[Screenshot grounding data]

******************************

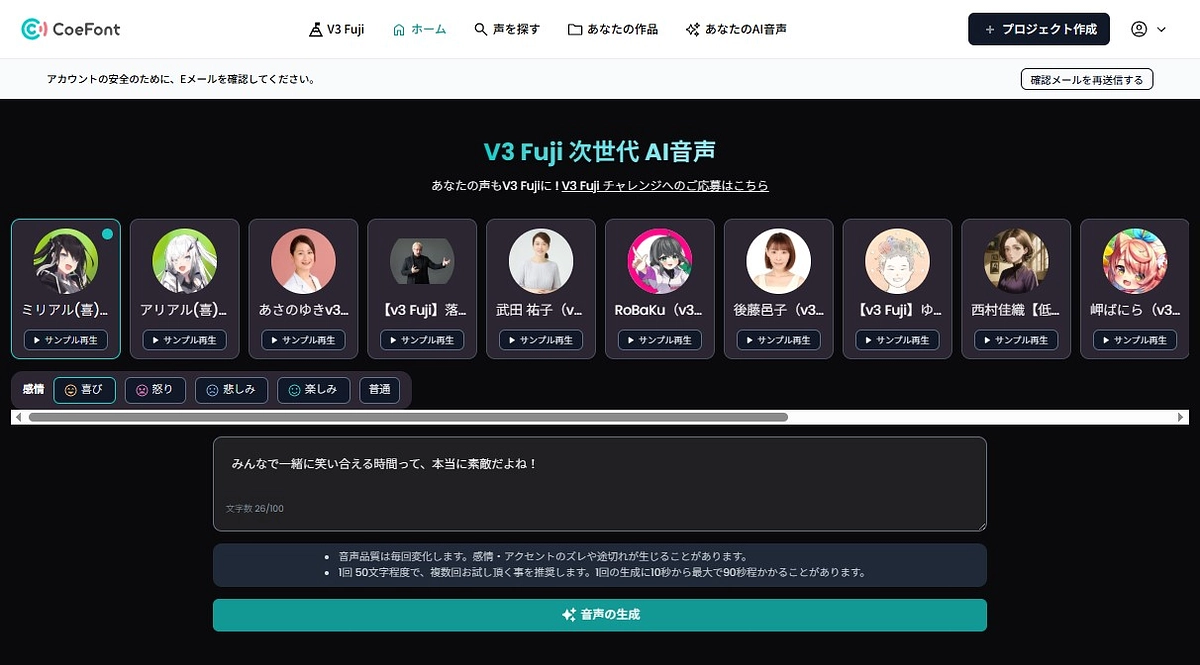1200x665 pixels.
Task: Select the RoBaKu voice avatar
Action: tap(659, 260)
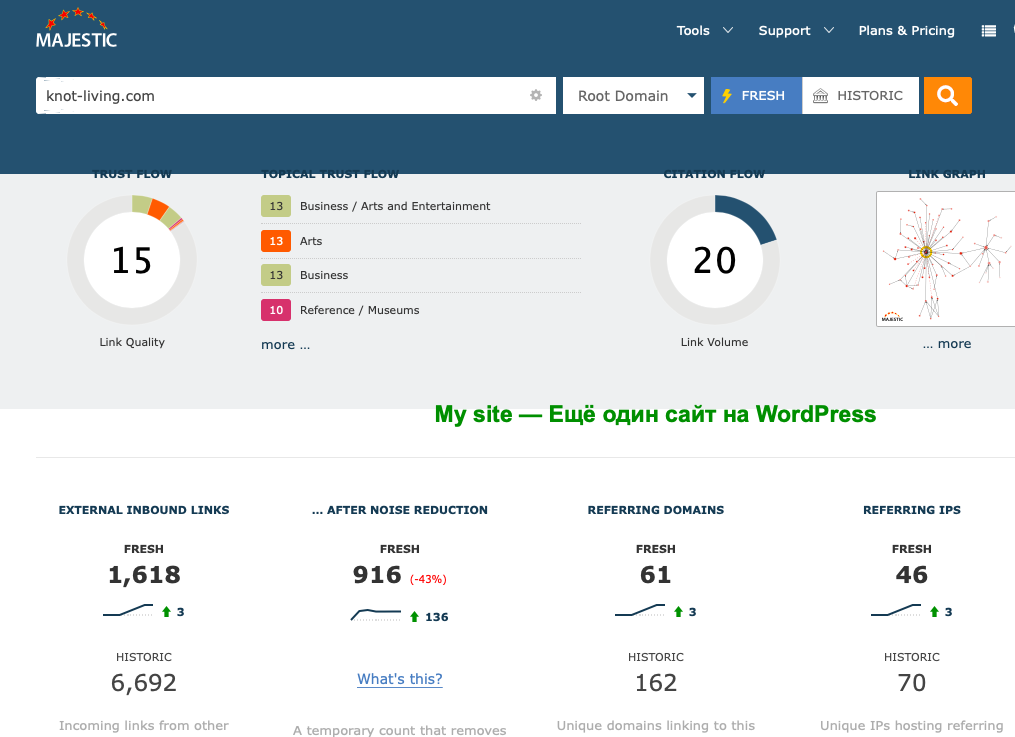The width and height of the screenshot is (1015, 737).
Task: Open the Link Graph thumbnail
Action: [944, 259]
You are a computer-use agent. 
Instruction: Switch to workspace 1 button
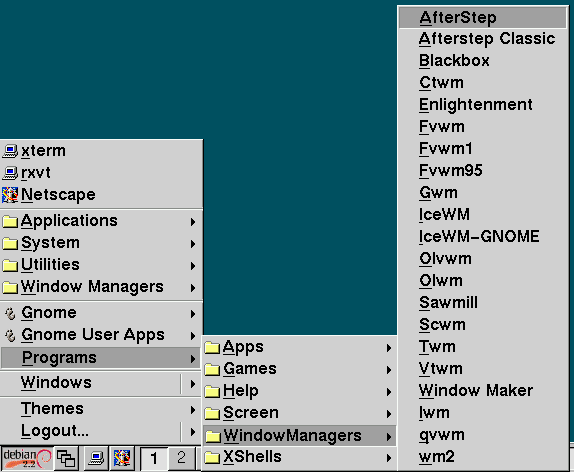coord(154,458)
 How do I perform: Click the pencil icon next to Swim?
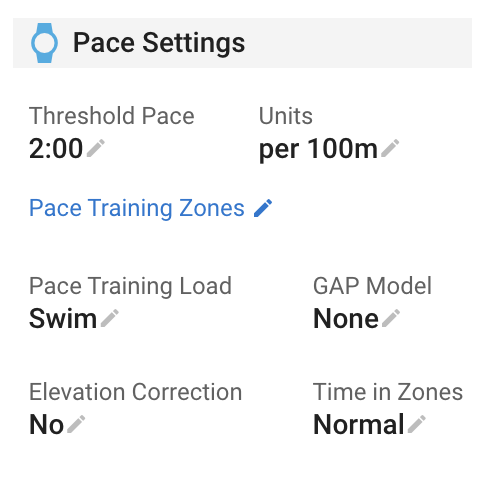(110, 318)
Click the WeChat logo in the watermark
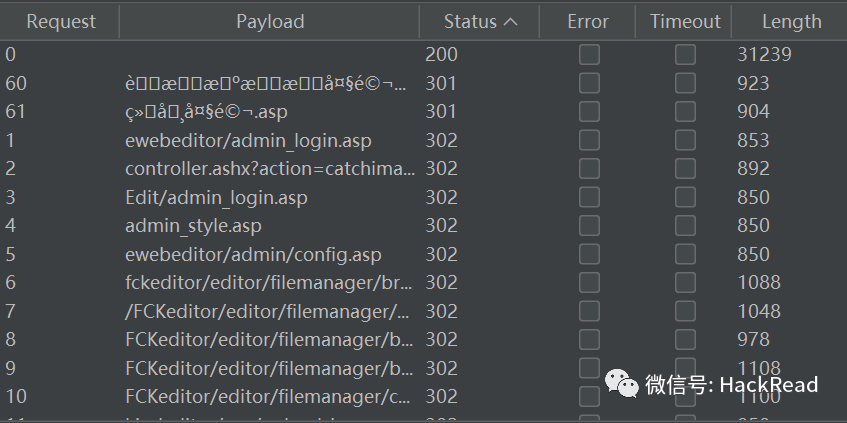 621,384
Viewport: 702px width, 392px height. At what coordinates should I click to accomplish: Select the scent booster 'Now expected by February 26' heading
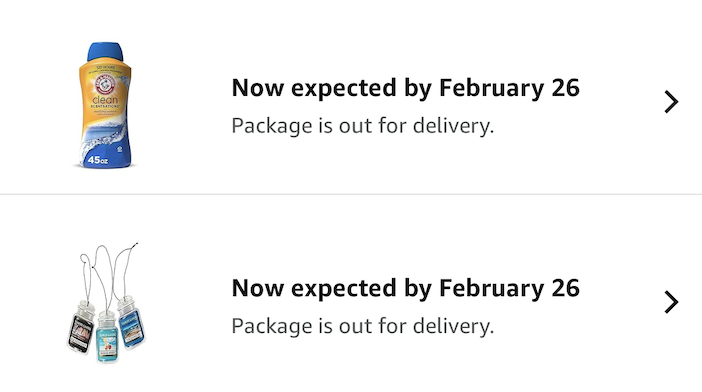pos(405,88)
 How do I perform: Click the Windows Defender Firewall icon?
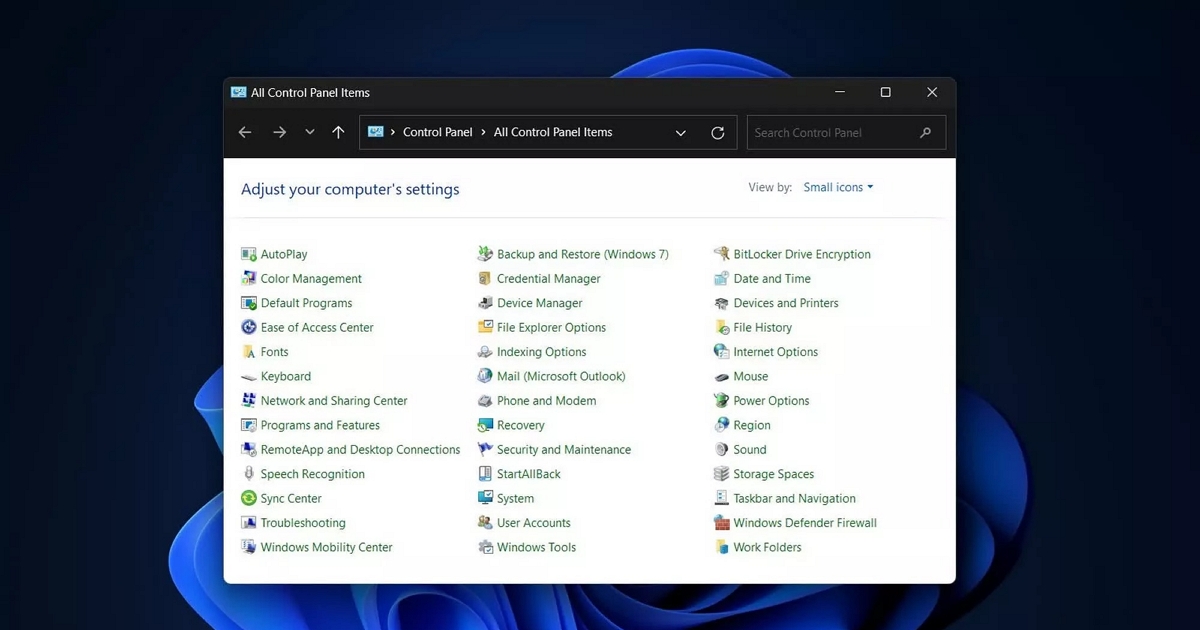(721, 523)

******************************

What this task involves: Starting with the line that contains "How do I perform: Click the Windows", print every remaining line of the records above, exactly as it stands. Do not print the pictures.

Solution below:
 How do I perform: Click the Windows Defender Firewall icon?
(721, 523)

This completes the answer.